Transaction costs are painful in real estate. When a large sum of money is changing hands, there’s a line of people holding their hand out trying to skim some of that money. Spreading the transaction costs over a longer hold period could have potentially improved our numbers compared to renting. Spreading the transaction cost over more years helps the math and potentially gives inflation an opportunity to creep and and help with some additional price gains to offset these costs.
Agent Fees. Go ahead and put a For Sale By Owner sign or a “make me move” offer on Zillow before signing a listing agreement. You’re going to have to deal with a swarm of vulture real estate agents trying to get a listing, but you might find a buyer. Our biggest mistake in the process was not pushing harder on our agent fees. We falsely believed we would get more attention from a full-service agent than a discount agent in our market. The discount agents also still required 3% to be paid to the selling agent, which is absurd. The fact these fees are based on selling price doesn’t make any sense. Agents will happily put the same (minimal) amount of work into a house that sells for $300,000 yet charge me over twice that price to list/sell house in the $600s.
Our selling agent did minimal work and the house brought in five offers in the first thirty days of listing. We paid over $40,000 in commissions and every dollar over about a third of that amount was the equivalent of embezzlement after I signed a listing agreement. The core of the problem was our agent was competent but older and not motivated after the good sales pitch to get the agreement. The buyer’s agent lacked competency and we missed three closing dates to get closed. We took this as best we could since we’re adults and for signing that listing agreement, but it pissed us off every step of the way.
We actually got so frustrated in the process and felt our agent fumbled with three different buyers that we demanded the house be pulled from the market. (apparently that hits some list and we were bombarded with calls from vulture agents trying to get a new agreement) We were going to wait out our listing agreement then fire the agent. One of the previous offers ended up coming back after we lost someone in due diligence and we went through with selling the house and eating the 6%.

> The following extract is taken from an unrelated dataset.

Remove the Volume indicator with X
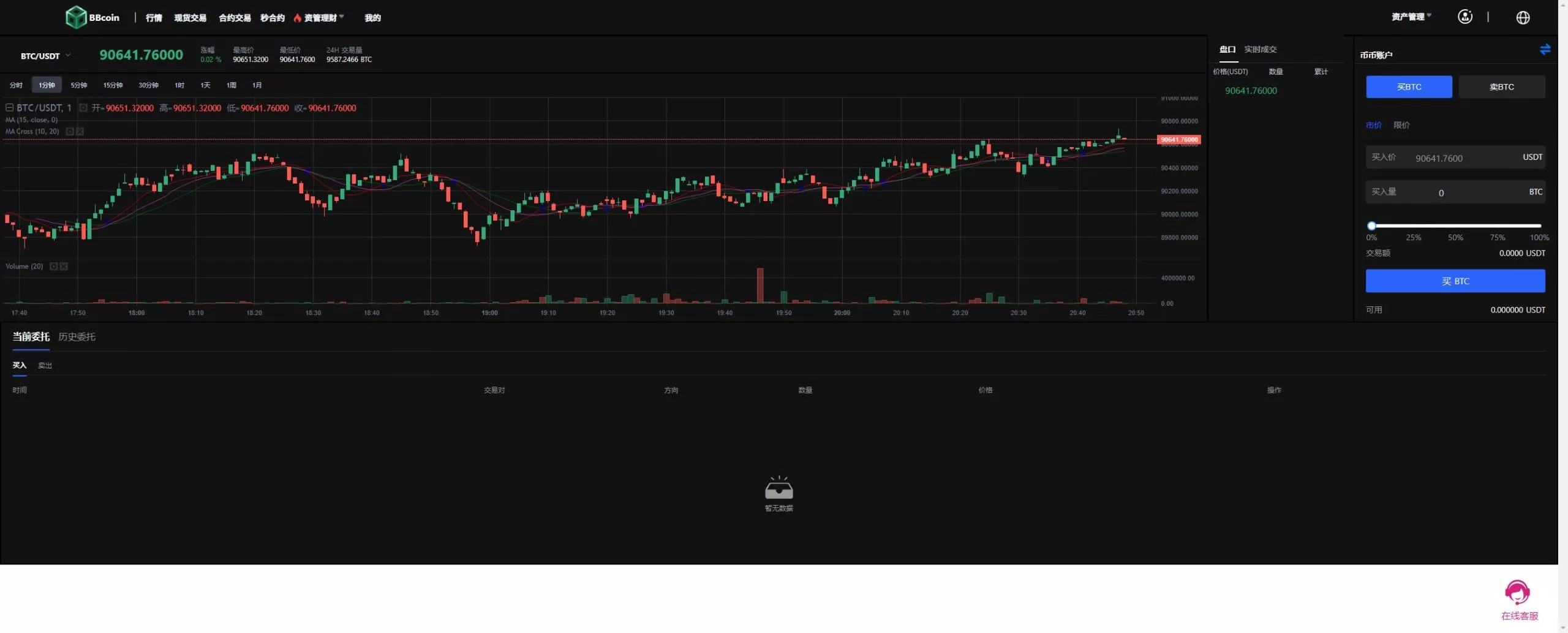 point(64,267)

But were there advantages to owning the home?
We switched to being renters again and drive by nice new home developments every day. We like our rental house, but don’t love it like a home we could choose to modify. This has me thinking about ownership, but also questioning what was the value of home ownership versus being a renter for the rest of our life. So what did we value in owning a home?
Control. Our last two houses were not in HOAs and we had near-full control of the property outside of city ordinances. We could change anything we didn’t like and didn’t have to ask anyone permission to do anything to the house. We also would never be forced to move or have some change to the property declined.
House projects: These could fall into both a pro and a con. The amount of time not spent on house projects has been really nice, but we might actually miss doing some of these projects in the future. We got into our new rental house and immediately wanted to change out the dishwasher and noticed a few other things we would have done differently.
So What Happens Next?
We are going to happily enjoy our time as renters for the next year while figuring out if this is our final location. After that, we may venture into some casual home searching. We aren’t under any pressure to find a place and am slowly realizing the the selling costs and the process were both equally frustrating for us. If we pay attention to the rental potential, then we have an second option if we decide to move. Financial independence for us is about living life on our terms and within our control. A secondary option as a rental would make us more comfortable venturing into home ownership in the future.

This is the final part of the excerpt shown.